Meditation has peacefully settled in the mainstream
One hundred fifty people sat in the big meeting room, hands on laps, eyes closed, feet flat on the floor.
"Bring your attention to this moment," Janice Marturano instructed. "Be open to sensations of warmth or coolness, sensations of fullness from breakfast, or perhaps hunger." Minutes later, the meditation ended with the traditional strikes of little hand cymbals.
Buddhists? Old hippies? New Agers?
No. The room was full of hospital executives and managers in lab coats and scrubs, jeans and sports coats at Long Beach (Calif.) Memorial Medical Center. And Marturano, the teacher, was once a top executive at General Mills.
The founder of the Institute for Mindful Leadership, Marturano is about as far from woo-woo as the spectrum allows — and a sign that meditation has snaked its way into every sector of our lives. The hospital employees were learning a practice shared by millions: college students, parents and prisoners; soldiers, the overweight and the lovelorn; the Seattle Seahawks, public school kids and members of Congress; Oprah and Chopra.
And perhaps you.
Meditation, primarily a 2,500-year-old form called mindfulness meditation that emphasizes paying attention to the present moment, has gone viral.
The unrelenting siege on our attention can take a good share of the credit; stress has bombarded people from executives on 24/7 schedules to kids who feel the pressure to succeed even before puberty. Meditation has been lauded as a way to reduce stress, ease physical ailments such as headaches and increase compassion and productivity.
'Direct answer to stress'
Religious practitioners have long claimed that, adopted by enough people, meditation could bring us world peace. It has moved from its Asian, monastic roots to become a practice requiring no particular dogma on a path not necessarily toward nirvana, but toward a more mindful everyday life. Some serious advocates worry it's becoming another feel-good commodity.

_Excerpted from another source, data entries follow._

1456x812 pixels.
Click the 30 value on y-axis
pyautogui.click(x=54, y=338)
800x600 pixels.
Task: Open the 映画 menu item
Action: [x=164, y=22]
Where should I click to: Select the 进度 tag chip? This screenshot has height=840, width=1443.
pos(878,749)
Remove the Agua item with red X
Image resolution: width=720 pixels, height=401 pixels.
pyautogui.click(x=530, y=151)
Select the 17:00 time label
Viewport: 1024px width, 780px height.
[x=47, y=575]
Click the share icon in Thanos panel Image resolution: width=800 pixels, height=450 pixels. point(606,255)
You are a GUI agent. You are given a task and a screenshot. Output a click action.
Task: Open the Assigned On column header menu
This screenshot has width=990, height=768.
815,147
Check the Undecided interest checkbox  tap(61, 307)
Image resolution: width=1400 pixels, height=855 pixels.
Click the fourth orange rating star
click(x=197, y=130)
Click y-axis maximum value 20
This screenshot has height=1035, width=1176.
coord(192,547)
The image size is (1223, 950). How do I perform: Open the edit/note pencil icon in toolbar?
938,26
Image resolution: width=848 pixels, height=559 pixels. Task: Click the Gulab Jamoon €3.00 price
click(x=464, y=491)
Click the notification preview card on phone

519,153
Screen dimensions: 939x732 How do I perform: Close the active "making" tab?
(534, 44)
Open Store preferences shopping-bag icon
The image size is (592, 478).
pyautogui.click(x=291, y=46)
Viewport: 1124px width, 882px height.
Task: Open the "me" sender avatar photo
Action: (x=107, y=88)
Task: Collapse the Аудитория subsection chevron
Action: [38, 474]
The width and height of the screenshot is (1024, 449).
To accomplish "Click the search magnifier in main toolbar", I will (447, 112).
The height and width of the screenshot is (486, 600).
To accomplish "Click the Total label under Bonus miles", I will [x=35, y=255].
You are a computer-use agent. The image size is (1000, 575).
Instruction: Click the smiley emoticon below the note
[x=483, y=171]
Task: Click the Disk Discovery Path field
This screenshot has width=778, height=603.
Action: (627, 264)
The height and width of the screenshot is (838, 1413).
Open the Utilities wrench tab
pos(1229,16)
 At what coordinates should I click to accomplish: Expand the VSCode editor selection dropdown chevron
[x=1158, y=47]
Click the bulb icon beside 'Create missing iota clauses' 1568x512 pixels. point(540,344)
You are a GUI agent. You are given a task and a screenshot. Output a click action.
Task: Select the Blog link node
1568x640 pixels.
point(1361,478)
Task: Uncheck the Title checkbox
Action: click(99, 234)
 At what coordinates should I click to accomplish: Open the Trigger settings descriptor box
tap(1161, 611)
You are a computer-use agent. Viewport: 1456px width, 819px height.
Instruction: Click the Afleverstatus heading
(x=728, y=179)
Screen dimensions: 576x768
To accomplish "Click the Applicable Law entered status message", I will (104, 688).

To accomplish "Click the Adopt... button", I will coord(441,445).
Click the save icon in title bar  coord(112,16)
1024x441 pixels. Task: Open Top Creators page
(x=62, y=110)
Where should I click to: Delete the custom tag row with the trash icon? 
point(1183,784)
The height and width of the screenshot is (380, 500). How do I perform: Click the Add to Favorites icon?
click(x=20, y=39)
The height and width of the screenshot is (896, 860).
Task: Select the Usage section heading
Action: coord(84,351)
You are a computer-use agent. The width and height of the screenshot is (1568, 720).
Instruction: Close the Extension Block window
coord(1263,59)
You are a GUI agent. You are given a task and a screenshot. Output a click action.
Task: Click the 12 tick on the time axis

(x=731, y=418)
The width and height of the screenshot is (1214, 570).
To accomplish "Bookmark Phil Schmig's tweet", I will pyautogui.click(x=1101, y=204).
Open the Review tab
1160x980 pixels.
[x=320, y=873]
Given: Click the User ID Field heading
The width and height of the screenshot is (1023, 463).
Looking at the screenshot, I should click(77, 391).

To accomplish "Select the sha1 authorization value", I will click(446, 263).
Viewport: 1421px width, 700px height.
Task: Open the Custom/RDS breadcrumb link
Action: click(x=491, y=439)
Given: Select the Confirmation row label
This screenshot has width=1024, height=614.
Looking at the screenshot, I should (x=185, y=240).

The practice of mindfulness meditation has become more widespread at a time when the fastest-growing group demographic is made up of people who say they are unaffiliated with a particular denomination, said Varun Soni, the dean of religious life at Southern Cal, which has launched a university-wide effort toward mindfulness.
"Every religious tradition changes when it moves to a new place," Soni said.
In the case of meditation, it's also moved full force into the academic realm. Aside from the Center for Mindfulness in Medicine, Health Care and Society at the University of Massachusetts Medical School, and the University of California in San Diego, Los Angeles and Berkeley are among the colleges that also have meditation programs. Hundreds of research papers have been published. At Lesley University in Cambridge, Mass., students can earn a master's degree in mindfulness studies.
"It's mind-blowing," said Sharon Salzberg, cofounder of the Insight Meditation Society in Massachusetts and one of the people who brought Buddhist meditation to the U.S. in the 1970s.
"It fits a lot about the American spirit," she said. "You don't have to join anything. It's very private. It's a very direct answer to an awful lot of stress and confusion."
Marturano was one of those modern jugglers: a spouse, mother to school-age children, daughter to aging parents, president of an arts board in the Twin Cities and a top executive at General Mills.
"Every day I juggled faster and faster, and on most days, most of the time, most of the balls stayed in the air," she told the hospital group.
Alas, what goes up must come down.
Seeking some inner peace
She was put in charge of a protracted buyout of Pillsbury by General Mills; failure would have meant 10,000 layoffs (as she put it, 10,000 families losing an income, some of them people she knew). Then, within months, both of her parents died.
Marturano was depleted; a friend suggested a spa — not really her thing. Her friend insisted, and what finally lured Marturano was that it was an "intensive" retreat to study mindfulness. She figured, if it was intensive, then it might be OK.
And so she found herself at a spa in Arizona, studying with Jon Kabat-Zinn, pioneer in bringing meditation to a secular audience. She was hooked. When she returned to General Mills, she was for a time a "closet meditator." Slowly, she shared what she'd learned. The company now has dedicated meditation rooms, and Marturano left in 2010 to found her institute.
When Suze Yalof Schwartz opened her meditation studio Unplug in west L.A., nearly a year ago, she kept in mind just the sort of people Marturano knows well. Unplug appeals to the meditation skeptics, to "the people who don't want to meditate but their shrinks told them they should," said Schwartz.
Olivia Rosewood, a teacher at Unplug, said it's everyday stresses that bring people back.
"There is an acceleration of a level of suffering and an acceleration of the violence in the world. And I don't think anyone is untouched," she said. "That intensity increases the value of any experience that brings you to your own inner peace."
A sign outside Unplug calls passersby to find that peace: "Hurry up and slow down."